* Provided passage *
From the President: Belief in responsibility, responsibility in belief

President Don Michael Randel poses a question as raison d’être.

image:  don m. randelA recent book by William Pfaff, titled The Bullet’s Song: Romantic Violence and Utopia (Simon & Schuster, 2004), observes that myths of history and utopian visions—especially in the wake of World War I, when warfare was mechanized and industrialized to the point of enabling unprecedented slaughter with no redeeming value whatever—motivated unprecedented inhumanity to man in the name of good works. Violence has been justified by beliefs in a utopian vision of the future and has been regarded as redemptive. The principal danger here has arisen from what Pfaff calls “tragic illusions about history.”

Confronted with the fact of death, we all wish to believe that life has a purpose—that it is going somewhere. From that wish, we come easily to the hope or belief that history itself is going somewhere. That desired destination can take a variety of forms, from the workers’ paradise to the worldwide triumph of democracy and free markets to eternal life beyond the grave for those who have been elected to it or earned it in some way. The impulse here is the impulse of the artist, as Pfaff points out, quoting Jacques Maritain. It is the wish to give life “significant form.”

And so the individual will becomes engaged to make the individual life conform to the larger goal of history—to help history along toward that goal, as it were. It should be clear that the structure of these utopian visions is the same, whether in the particular case the frame is political or religious, whether it is the product of the Right or the Left, the East or the West.

* Dataset entries *
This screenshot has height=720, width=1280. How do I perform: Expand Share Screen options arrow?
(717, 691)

* * *

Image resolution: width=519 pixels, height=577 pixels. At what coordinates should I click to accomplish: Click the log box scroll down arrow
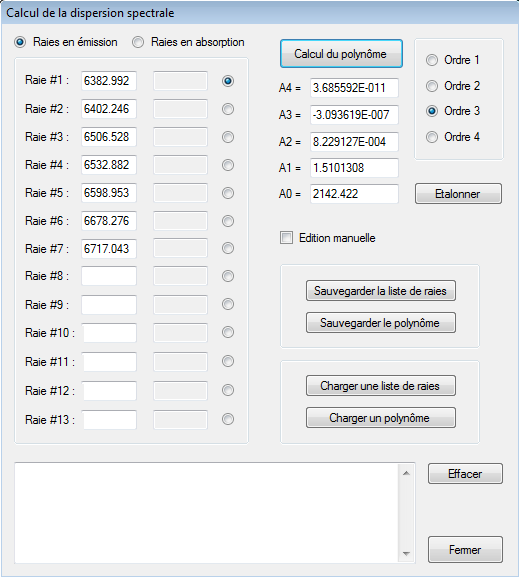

* To-do list *
A - List every person named in the President's essay.
B - Extract the stretch of the President's essay from "And so the individual" through "or the West.".

* Results of the tasks *
A -
Don Michael Randel
William Pfaff
Jacques Maritain

B -
And so the individual will becomes engaged to make the individual life conform to the larger goal of history—to help history along toward that goal, as it were. It should be clear that the structure of these utopian visions is the same, whether in the particular case the frame is political or religious, whether it is the product of the Right or the Left, the East or the West.